A Nightmare Wakes ★★★★ – Shudder

A Nightmare Wakes ★★★★ – Shudder

Nora Unkel’s feature debut A Nightmare Wakes is a stunning piece of film that unsettles the audience from the start while remaining true to its core. While it is a twist on the biopic, it is still quite the humanist tale.

While composing her famous novel Frankenstein, Mary Shelley (Alix Wilton Regan) descends into opium – fuelled fever dream while carrying on a torrid love affair with Percy Shelley (Giullian Gioiello). As she writes, the characters of her novel come to life and begin to plague the relationships with those closest to her as the shadow of her monster threatens to overcome her.

As director Nora Unkel states, it is often forgotten that Frankenstein isn’t simply a film, about creating a monster. It is about a miscarriage, a metaphor for motherhood and also loss in general. While Mary loses her child, Percy also loses his wife and her his other unborn child. This causes a level of distance that Mary cannot cope with and adds to another loss to her fragile soul. By Percy causing the pain of being distant from Mary and the fact that he is the one impregnating her. In her eyes, he creates this sordid and hauntingly lost monster.

The wonderful twist here, much like the film Shirley, is that A Nightmare Wakes is told in a similar vein as Frankenstein itself. It is a fresh take that works so well here. Percy is Mary’s Frankenstein and she is the monster, ever-changing and morphing from something she doesn’t remember. By the end of the film, she is so far removed from that happily pregnant woman entering Switzerland that she knows she will never return to it. A key line in the film is when Mary is discussing her idea of not only the film but of her and her experiences. It is truly the same, ‘It is a tale of a monster, a creature who craves love, but only knows pain’.

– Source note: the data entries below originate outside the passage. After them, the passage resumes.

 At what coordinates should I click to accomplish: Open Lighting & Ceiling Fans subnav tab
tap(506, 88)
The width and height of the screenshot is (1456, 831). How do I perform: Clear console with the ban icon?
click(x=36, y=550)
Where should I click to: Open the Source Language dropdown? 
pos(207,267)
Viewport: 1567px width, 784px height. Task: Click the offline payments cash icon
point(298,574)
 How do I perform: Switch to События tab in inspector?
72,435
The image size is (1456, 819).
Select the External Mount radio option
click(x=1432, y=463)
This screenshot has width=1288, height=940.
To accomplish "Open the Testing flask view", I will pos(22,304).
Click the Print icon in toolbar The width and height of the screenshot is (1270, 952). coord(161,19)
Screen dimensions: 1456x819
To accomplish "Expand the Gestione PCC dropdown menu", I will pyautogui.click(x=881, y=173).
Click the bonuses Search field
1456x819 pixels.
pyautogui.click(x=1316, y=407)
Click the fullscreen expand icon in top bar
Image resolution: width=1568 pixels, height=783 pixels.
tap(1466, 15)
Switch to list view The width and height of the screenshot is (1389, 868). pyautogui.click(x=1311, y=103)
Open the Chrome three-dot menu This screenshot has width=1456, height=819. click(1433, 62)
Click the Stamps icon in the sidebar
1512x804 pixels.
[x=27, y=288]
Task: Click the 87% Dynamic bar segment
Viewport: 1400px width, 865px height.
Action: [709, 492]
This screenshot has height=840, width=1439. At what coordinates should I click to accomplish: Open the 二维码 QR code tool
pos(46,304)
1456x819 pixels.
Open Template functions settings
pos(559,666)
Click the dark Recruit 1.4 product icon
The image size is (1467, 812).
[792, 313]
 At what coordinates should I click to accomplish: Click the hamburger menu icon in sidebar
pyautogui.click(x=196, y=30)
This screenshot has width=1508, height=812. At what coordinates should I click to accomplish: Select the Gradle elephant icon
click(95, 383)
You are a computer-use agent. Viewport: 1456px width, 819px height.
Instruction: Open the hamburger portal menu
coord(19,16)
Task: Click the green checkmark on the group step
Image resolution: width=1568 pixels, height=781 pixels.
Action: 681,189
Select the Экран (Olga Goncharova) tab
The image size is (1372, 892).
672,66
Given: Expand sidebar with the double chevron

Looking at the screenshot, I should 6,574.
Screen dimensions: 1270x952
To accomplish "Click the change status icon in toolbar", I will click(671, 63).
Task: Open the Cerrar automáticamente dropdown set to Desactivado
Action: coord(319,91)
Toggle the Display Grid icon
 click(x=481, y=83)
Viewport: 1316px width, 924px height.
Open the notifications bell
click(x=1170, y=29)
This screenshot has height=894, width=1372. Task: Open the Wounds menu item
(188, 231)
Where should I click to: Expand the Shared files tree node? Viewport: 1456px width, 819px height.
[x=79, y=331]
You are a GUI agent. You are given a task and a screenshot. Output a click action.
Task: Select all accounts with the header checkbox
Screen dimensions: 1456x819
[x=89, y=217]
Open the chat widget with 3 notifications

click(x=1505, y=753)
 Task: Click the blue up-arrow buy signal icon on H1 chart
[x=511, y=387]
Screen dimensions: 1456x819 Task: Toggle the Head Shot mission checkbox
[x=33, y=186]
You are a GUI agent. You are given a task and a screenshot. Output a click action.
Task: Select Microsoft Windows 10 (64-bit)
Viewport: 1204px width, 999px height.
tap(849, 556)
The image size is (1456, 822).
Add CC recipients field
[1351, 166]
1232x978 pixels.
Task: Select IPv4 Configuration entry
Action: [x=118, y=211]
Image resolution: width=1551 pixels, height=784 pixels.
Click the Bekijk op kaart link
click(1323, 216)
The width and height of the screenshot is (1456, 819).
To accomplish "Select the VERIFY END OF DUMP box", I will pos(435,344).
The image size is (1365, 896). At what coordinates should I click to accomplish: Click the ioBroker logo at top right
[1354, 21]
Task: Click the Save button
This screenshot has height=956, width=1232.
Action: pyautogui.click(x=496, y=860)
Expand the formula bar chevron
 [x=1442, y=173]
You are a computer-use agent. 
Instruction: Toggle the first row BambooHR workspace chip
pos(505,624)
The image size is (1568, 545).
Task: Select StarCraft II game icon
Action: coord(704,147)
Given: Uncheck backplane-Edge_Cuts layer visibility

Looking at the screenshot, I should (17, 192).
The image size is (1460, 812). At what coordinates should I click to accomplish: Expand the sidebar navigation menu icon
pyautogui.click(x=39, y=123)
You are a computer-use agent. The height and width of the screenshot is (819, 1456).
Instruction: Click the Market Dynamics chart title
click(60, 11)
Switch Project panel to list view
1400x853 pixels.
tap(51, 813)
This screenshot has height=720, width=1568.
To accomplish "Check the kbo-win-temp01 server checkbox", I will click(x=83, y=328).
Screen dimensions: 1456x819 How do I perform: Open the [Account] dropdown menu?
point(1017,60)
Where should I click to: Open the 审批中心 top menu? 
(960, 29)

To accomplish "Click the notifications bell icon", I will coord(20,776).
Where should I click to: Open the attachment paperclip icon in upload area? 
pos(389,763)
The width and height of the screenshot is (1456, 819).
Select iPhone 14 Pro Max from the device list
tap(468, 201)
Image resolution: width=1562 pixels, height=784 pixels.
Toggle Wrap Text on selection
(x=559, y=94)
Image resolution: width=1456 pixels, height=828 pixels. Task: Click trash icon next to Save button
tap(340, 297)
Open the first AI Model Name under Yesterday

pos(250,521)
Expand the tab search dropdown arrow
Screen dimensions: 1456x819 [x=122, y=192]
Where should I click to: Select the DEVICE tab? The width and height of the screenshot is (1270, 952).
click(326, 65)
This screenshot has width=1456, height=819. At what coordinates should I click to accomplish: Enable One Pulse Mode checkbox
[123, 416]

By being having this traumatic (not the only time Shelley lost a child in reality) experience haunt her, changes Mary into something else. She also notices how quite separate she is from Percy, he doesn’t want to settle down and wants to be free, even when she needs him the most. She gives everything up for him and it causes the worst spiral in her. Devoid of the love she craves the monster within her is growing behind that door in the hallway and Percy is her horrid Frankenstein.

She is also careful not to exclude other important notes from Mary Shelley’s life, even if they are not broadly mentioned, they are subtly touched upon, like small flicks onto the painting, we notice them and in the grand scheme, they make this piece of art stand out more. This is a complex story to portray and for a feature debut, it is remarkably well done. It is vitally important also that this iteration of Mary Shelley is told from a female gaze. There is an understanding and care here that Unkel and her team can provide A Nightmare Wakes, that possibly would not be possible with a more male-centric crew and filmmaker.

Nora Unkel and cinematographer Oren Soffer have gone the ways of other directors such as Stanley Kubrick in lighting her 1800 era film in all-natural lighting with candles being the only foreign lighting used on screen. As much as possible. This causes the shadows to grow long and for some utterly horrible scenes to be hidden in the darkness leaving the sounds to echo through. This is a marvellous touch that builds the atmosphere perfectly. So as Mary begins to become her most troubled the grey clouds that cover over the film bring the cold better than most films could do.

Unkel’s use of light and sound also causes the audience to never settle into the film. At no point are we allowed to believe that everything is going to be okay. A large dark shadow has come over Mary’s life and it will simply not shift, no matter what she does. This is a visually arresting film, from the costumes to the set designs. Thought and care have gone into every shot and movement the characters make.

A Nightmare Wakes is a carefully created piece of art that breaks your heart in one way or another at every turn. Further proof that the horror genre is at its best when it isn’t afraid to bring in more human elements and there will be fewer films released this year with as many as in Nora Unkel’s debut. An outstanding film.

★★★★

A Nightmare Wakes is available on Shudder from 4th February.